=== Activity ===
Would you please return the lines of the material that contain the word "computer"?
* * * * * * *
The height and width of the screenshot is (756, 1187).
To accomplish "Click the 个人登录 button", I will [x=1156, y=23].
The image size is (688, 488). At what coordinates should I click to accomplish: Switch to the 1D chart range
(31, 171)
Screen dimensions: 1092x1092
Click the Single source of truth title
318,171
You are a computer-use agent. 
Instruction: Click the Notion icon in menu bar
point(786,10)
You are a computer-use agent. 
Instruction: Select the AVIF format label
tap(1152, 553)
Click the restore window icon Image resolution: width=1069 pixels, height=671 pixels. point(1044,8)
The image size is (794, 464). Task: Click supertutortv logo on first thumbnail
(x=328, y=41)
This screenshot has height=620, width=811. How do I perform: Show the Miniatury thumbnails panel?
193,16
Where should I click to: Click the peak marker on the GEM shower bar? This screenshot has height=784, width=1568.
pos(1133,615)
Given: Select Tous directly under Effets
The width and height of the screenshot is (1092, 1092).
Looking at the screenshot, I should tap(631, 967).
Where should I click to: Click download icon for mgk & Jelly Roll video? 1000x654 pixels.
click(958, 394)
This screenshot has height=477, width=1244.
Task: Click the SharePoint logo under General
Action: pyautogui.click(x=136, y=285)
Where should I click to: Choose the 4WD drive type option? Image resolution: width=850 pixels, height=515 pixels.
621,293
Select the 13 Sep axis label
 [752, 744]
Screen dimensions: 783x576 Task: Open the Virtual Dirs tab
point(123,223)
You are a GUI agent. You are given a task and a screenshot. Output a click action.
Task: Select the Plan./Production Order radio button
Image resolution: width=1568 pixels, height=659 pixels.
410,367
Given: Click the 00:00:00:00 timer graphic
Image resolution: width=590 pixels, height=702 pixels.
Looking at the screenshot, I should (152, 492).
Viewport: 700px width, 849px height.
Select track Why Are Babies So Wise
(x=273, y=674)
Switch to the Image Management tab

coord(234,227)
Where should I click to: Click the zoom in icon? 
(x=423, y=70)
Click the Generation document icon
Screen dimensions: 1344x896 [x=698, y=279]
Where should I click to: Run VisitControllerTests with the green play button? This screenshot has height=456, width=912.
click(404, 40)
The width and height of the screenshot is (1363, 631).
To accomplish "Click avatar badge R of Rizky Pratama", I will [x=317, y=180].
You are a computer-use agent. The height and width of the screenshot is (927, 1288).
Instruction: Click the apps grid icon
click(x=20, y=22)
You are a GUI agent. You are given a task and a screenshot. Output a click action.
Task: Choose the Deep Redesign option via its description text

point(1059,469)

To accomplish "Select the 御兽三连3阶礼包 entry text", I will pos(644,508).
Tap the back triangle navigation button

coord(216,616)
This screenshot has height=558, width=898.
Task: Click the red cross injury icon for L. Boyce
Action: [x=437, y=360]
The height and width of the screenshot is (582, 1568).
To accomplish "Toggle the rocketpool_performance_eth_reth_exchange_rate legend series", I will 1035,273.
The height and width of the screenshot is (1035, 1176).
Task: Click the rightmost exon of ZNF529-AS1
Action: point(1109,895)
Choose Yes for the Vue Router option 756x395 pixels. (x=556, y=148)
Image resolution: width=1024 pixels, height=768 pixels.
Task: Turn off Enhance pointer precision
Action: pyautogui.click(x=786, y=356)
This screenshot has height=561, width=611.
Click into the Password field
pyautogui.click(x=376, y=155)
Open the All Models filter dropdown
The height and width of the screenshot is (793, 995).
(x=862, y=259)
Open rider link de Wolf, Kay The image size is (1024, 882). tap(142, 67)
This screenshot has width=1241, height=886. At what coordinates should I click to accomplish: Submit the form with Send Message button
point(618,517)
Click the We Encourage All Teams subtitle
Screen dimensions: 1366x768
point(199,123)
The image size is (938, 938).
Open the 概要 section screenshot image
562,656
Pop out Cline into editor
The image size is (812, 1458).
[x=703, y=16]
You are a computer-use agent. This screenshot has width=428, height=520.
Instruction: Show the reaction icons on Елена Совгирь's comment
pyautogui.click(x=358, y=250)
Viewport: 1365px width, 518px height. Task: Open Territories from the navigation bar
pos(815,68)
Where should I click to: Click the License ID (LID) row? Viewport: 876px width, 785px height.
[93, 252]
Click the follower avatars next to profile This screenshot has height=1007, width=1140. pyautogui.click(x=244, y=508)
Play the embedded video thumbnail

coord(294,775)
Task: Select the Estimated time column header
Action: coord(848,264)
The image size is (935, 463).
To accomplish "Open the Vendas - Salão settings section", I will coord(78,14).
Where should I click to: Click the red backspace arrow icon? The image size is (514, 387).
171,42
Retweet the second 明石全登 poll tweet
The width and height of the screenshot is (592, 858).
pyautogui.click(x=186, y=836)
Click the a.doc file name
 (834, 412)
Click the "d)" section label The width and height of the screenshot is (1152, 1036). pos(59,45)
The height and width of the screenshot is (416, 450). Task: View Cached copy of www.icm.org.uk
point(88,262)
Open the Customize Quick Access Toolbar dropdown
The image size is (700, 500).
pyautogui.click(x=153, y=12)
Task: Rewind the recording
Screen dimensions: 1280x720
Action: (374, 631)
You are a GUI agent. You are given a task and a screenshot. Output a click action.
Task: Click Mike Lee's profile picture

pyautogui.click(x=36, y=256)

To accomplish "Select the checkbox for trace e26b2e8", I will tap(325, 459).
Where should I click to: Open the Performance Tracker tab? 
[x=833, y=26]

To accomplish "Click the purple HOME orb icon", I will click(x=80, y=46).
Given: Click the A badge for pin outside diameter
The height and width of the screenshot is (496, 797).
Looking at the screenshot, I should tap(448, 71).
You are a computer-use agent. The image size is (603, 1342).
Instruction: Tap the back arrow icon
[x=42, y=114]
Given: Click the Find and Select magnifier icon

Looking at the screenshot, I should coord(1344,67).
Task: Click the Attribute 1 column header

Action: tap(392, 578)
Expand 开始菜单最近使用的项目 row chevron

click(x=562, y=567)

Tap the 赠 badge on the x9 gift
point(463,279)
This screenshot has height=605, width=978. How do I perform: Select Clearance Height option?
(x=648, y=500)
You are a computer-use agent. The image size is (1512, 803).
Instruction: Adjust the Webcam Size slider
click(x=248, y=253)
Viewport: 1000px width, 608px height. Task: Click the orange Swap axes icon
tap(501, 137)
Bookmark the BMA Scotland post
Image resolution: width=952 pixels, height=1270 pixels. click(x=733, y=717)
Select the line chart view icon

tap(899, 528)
* * * * * * *
=== Result of this task ===
You are a computer-use agent. 
You are a computer-use agent. 
You are a computer-use agent. The height and width of the screenshot is (927, 1288).
You are a computer-use agent. This screenshot has width=428, height=520.
You are a computer-use agent. The image size is (603, 1342).
You are a computer-use agent. The image size is (1512, 803).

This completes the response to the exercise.